Scale the lines below by rewriting all of them, requests included, with each coordinate in the answers multiplied by 2.35 and rounded to the nearest whole number, halves rounded up. Leave every number in the requests as it is.
___ Records for the exercise ___
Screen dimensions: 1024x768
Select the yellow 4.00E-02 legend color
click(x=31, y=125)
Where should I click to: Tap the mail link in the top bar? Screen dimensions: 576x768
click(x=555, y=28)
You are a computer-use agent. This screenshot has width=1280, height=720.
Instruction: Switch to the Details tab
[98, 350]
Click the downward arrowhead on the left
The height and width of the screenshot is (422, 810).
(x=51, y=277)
___
◆ **Output of the task**:
Screen dimensions: 1024x768
Select the yellow 4.00E-02 legend color
click(x=73, y=294)
Where should I click to: Tap the mail link in the top bar? Screen dimensions: 576x768
click(x=1304, y=66)
You are a computer-use agent. This screenshot has width=1280, height=720.
Instruction: Switch to the Details tab
[230, 823]
Click the downward arrowhead on the left
The height and width of the screenshot is (422, 810).
(x=120, y=651)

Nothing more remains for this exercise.